Old Madge gat her up, and bustled about, unpacking of the basket, and crying out o’ pleasure as she came to each thing and told what it were. But daft Madge seemed not much to care what were therein, though she was ever wont dearly to love sweets, there being (I reckon) so few pleasures she had wit for. Only she sat still, gazing from Aunt Joyce to me, and smiling on us.

“What art thinking, Madge?” saith Aunt Joyce.

For, natural (idiot) though she be, Madge is alway thinking. ’Tis very nigh as though there were a soul within her which tried hard to see through the smoked glass of her poor brains. Nay, I take it, so there is.

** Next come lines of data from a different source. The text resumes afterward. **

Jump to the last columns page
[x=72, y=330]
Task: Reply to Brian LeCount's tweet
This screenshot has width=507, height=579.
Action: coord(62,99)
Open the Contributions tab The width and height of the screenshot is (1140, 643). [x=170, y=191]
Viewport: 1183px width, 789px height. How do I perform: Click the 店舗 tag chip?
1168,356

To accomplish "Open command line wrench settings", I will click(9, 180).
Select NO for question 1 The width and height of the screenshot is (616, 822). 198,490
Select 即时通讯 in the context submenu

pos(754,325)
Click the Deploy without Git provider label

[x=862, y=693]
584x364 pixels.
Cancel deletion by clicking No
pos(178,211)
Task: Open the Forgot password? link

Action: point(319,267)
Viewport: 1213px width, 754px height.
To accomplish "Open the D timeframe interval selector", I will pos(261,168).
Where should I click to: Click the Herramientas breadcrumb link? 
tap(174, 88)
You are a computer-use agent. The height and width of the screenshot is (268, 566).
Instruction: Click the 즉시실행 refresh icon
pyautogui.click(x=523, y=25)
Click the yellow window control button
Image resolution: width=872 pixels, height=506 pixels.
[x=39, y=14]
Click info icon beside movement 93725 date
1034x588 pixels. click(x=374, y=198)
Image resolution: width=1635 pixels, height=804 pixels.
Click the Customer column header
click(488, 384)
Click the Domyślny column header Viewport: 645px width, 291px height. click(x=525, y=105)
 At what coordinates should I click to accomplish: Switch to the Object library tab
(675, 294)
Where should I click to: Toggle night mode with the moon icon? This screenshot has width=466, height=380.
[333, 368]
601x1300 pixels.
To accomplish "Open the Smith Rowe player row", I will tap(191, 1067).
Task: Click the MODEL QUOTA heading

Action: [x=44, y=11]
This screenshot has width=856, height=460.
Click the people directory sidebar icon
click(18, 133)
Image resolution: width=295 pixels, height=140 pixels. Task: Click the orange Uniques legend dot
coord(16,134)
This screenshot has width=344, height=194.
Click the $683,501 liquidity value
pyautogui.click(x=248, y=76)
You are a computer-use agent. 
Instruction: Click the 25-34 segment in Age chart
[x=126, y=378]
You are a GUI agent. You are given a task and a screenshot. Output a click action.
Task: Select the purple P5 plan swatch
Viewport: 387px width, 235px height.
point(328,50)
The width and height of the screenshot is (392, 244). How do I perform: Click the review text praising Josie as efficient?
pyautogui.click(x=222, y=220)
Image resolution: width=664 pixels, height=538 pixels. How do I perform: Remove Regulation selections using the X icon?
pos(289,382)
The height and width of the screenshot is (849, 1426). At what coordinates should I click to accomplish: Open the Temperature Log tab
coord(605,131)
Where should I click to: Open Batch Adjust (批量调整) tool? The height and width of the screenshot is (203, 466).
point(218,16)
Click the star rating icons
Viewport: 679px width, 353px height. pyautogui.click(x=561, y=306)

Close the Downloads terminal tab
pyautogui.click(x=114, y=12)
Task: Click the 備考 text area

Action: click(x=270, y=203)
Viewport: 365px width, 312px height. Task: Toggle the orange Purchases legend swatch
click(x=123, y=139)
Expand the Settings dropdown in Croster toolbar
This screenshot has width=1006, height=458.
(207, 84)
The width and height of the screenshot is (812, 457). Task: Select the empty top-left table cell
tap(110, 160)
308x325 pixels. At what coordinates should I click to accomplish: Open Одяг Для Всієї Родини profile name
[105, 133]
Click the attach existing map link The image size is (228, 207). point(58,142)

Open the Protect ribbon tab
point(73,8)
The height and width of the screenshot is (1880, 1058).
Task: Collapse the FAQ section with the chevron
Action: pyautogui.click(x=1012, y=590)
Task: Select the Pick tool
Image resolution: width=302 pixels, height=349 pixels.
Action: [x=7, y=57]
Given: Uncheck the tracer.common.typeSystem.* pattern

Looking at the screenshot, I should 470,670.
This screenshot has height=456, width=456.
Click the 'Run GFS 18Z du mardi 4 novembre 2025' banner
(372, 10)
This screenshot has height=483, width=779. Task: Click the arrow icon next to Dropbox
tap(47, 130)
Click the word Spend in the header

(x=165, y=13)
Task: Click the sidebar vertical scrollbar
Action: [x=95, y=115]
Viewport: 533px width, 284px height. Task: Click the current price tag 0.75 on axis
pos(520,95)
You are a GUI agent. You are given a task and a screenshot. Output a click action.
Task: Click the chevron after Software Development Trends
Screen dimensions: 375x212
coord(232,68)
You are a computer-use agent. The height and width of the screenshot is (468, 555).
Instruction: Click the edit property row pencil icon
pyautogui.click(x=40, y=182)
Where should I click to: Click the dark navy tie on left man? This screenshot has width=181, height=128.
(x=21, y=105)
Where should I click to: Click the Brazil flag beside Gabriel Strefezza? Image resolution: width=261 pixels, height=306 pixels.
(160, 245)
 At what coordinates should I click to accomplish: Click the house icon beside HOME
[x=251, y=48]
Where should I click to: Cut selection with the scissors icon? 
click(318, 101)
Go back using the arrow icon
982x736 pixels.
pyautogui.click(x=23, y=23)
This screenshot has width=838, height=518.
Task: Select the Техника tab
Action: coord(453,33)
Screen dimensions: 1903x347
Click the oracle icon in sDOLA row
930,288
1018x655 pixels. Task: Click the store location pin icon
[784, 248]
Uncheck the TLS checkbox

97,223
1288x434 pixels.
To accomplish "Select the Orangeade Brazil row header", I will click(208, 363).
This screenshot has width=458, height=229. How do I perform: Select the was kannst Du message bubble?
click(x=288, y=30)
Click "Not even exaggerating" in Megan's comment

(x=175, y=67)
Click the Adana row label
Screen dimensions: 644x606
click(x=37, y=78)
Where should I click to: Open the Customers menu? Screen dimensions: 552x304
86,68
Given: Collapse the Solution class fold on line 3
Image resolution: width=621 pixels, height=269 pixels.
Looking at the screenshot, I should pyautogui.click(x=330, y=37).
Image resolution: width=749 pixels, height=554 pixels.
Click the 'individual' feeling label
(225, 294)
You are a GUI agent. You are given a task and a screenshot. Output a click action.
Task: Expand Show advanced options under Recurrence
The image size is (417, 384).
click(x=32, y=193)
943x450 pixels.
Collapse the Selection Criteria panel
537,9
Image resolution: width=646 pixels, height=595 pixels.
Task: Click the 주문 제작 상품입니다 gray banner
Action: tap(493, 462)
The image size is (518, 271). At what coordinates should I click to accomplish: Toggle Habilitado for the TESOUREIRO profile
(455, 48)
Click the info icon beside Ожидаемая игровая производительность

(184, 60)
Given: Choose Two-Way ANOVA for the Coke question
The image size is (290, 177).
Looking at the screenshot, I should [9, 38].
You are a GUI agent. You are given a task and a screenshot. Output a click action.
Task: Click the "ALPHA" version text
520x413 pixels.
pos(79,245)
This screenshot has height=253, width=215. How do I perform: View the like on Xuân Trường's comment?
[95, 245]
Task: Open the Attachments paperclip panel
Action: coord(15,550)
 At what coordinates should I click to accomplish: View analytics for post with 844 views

“I were thinking,” saith she, “a-looking on your faces, what like it’ll be to see His Face.”

Madge hath rarely any name for God. It is mostly “He.”

“Wouldst love to see it, Madge?” saith Aunt Joyce.

“Shall,” quoth she, “right soon. He sent me word, Mistress Joyce, yestereven.”

“Ay,” saith old Isaac, “she reckons she’s going.”

“Wilt be glad, Madge?” saith Aunt Joyce, softly.

“Glad!” she makes answer. “Eh, Mistress Joyce—glad! Why, ’twill be better than plum-porridge!”